### Description of the task
Pick up at the line with "How do I perform: Click". Write it out exactly, along with each later line through the end of the data, and nothing more.

━━━━━━━━

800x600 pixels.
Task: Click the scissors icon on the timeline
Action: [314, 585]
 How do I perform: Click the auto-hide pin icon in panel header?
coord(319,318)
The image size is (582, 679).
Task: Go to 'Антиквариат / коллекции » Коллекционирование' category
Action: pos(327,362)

━━━━━━━━

### Task solution
 How do I perform: Click the auto-hide pin icon in panel header?
coord(319,318)
The image size is (582, 679).
Task: Go to 'Антиквариат / коллекции » Коллекционирование' category
Action: pos(327,362)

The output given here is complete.